» EXERCISE BRIEF:
The lines of the records that include "Content" should all be copied.

» Collected data entries:
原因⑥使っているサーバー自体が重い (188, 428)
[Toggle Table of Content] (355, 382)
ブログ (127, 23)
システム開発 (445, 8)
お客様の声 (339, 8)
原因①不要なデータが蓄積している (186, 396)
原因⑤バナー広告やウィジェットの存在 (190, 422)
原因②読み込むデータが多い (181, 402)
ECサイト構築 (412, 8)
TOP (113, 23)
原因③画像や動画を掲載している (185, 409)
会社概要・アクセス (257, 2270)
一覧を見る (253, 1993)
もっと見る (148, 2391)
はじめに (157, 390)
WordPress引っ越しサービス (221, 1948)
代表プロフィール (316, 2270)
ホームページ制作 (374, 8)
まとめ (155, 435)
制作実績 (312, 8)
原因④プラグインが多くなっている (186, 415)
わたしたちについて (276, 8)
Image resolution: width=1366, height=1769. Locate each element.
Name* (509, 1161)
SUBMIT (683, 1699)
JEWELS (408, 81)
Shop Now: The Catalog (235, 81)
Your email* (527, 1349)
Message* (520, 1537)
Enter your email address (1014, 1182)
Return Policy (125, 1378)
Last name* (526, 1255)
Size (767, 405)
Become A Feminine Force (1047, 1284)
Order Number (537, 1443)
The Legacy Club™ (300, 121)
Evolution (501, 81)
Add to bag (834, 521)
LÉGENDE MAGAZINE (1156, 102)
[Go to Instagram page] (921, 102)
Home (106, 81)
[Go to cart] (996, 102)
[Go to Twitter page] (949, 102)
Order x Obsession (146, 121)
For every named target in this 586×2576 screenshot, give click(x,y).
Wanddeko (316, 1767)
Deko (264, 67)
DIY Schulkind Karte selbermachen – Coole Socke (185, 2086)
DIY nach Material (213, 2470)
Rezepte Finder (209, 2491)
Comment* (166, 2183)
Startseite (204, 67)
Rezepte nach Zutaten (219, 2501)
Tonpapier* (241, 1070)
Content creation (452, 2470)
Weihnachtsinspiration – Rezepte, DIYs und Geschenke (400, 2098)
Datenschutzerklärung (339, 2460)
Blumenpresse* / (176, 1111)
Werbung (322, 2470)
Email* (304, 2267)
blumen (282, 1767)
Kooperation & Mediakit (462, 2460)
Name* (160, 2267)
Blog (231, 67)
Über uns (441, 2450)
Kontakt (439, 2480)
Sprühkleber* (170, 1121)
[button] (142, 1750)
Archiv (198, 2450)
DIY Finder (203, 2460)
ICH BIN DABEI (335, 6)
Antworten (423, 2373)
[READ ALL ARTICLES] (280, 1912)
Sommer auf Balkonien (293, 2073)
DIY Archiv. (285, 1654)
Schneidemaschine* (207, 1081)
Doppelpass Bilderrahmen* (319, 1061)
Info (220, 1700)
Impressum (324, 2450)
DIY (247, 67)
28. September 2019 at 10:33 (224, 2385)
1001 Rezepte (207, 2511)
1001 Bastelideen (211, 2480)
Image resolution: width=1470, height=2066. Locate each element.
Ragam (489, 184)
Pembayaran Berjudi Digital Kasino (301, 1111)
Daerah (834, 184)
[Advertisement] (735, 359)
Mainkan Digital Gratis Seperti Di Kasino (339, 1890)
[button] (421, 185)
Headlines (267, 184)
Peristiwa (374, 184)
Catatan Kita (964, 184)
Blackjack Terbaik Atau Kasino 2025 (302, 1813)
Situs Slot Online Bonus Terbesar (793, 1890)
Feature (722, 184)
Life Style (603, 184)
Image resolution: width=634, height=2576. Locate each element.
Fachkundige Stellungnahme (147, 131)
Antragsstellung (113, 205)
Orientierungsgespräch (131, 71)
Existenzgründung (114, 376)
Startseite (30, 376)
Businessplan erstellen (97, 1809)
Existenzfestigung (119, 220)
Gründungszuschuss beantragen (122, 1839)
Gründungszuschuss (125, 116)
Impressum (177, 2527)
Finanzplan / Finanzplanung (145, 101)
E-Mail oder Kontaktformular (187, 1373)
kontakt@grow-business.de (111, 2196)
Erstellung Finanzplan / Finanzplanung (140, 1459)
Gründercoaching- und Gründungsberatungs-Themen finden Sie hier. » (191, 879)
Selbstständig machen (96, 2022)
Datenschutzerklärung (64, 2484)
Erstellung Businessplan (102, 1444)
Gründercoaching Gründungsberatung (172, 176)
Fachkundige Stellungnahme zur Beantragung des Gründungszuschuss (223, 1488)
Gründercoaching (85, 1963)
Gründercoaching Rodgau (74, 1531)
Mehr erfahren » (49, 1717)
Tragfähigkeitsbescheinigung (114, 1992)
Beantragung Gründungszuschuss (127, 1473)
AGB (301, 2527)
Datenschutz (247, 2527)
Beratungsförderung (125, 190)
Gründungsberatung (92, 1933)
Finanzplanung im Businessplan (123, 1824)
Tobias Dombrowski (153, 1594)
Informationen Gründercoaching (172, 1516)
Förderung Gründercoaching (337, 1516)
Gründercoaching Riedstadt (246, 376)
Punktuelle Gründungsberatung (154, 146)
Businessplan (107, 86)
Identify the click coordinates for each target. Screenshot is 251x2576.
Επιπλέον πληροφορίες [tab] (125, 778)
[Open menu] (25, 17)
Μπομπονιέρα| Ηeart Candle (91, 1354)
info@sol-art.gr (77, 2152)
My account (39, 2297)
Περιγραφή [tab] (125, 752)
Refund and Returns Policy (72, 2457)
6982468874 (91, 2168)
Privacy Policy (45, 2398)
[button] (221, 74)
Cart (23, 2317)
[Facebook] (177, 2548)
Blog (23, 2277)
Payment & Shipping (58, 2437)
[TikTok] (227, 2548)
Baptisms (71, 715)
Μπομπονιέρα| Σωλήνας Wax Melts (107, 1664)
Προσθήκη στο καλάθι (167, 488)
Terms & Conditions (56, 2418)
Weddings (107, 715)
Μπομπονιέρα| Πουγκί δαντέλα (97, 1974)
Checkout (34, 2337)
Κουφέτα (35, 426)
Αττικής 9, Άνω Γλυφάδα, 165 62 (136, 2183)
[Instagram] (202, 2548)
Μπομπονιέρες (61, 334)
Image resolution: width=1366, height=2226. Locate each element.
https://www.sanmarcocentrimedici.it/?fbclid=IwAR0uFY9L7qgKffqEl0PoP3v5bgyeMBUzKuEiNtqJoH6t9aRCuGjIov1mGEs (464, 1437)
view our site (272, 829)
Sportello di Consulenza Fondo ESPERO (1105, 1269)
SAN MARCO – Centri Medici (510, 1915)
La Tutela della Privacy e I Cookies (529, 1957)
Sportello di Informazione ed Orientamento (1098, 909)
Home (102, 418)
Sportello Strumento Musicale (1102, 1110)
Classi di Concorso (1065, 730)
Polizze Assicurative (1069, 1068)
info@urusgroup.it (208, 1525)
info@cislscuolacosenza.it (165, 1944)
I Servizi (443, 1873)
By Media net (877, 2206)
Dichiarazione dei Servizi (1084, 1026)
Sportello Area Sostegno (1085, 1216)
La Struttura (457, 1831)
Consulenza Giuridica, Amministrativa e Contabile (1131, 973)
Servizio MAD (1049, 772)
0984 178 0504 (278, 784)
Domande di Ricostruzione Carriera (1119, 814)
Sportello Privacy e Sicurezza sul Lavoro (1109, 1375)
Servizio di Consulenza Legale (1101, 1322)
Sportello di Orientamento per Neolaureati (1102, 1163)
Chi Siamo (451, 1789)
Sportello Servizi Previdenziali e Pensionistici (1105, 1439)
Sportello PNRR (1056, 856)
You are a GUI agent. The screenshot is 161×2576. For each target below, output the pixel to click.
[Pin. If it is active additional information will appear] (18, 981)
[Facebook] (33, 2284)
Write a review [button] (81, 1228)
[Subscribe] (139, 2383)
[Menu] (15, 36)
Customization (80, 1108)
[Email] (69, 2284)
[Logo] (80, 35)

» RESPONSE TO THIS EXERCISE:
[Toggle Table of Content] (355, 382)
Content creation (452, 2470)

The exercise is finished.